» **Texto apresentado**
▬▬▬▬▬▬▬▬▬▬

Mas depois de algum tempo a gente percebe que o dilema em “Her”
é outro. Algo parecido com o que já se viu em Blade Runner, em Inteligência Artificial
(aquele do gurizinho) e na última versão da série Battlestar Galactica (que
ameaçou explorar bem o assunto mas que depois - até onde vi - meio que perdeu a
mão), entre outros: se apaixonar por uma
máquina? A questão moral/filosófica é praticamente a mesma, mas este filme do
Spike Jonze se diferencia dos demais. Não se trata de atração por uma boneca
(um ser inanimado), mas também sequer se trata de paixão por algo corpóreo. O
personagem principal se envolve com uma voz. O máximo que se pode conceder em
termos de materialidade é que o cara começou a gostar de um chip.
Nos outros filmes, os clones de seres humanos (replicantes
no Blade Runner, Cylons no Galactica, etc) são retratados como criaturas
superiores ao homem, porque além de serem fisicamente mais resistentes e ágeis,
são capazes de aprender através da observação e análise e se auto-replicar.

▬▬▬▬▬▬▬▬▬▬

» **Trecho dos dados**
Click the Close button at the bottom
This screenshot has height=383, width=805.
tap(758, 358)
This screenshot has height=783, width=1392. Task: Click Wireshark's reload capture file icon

▬▬▬▬▬▬▬▬▬▬

» **Objetivo do exercício**
Reescreva o trecho do texto sobre o filme “Her” que começa nas palavras “Nos outros filmes, os” e termina depois de “e se auto-replicar.”, trocando “criaturas” por “entidades”.

» **Resposta ao exercício**
Nos outros filmes, os clones de seres humanos (replicantes
no Blade Runner, Cylons no Galactica, etc) são retratados como entidades
superiores ao homem, porque além de serem fisicamente mais resistentes e ágeis,
são capazes de aprender através da observação e análise e se auto-replicar.